What the exercise asks »
Every line of the listing that holds the word "This" should be returned.

Task inputs »
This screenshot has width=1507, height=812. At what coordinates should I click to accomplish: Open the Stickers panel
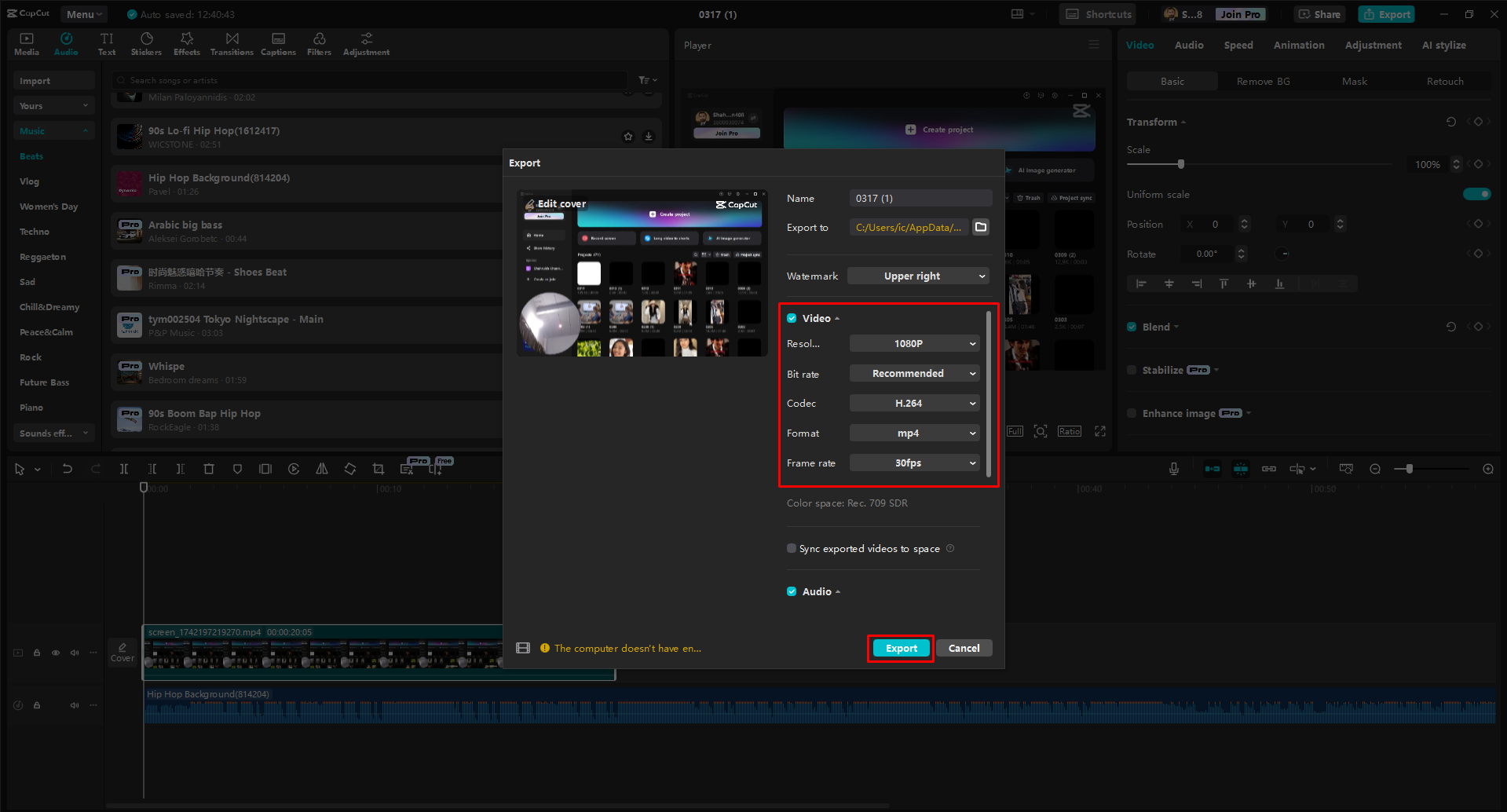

---

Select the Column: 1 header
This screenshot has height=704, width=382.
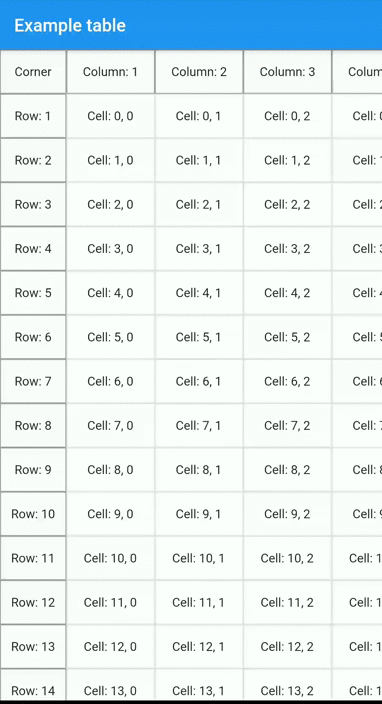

==

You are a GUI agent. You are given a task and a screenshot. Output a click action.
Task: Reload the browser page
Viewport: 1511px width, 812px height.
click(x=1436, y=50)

Reply to the task »
This screenshot has width=1507, height=812. At what coordinates should I click to accomplish: Open the Stickers panel
This screenshot has height=704, width=382.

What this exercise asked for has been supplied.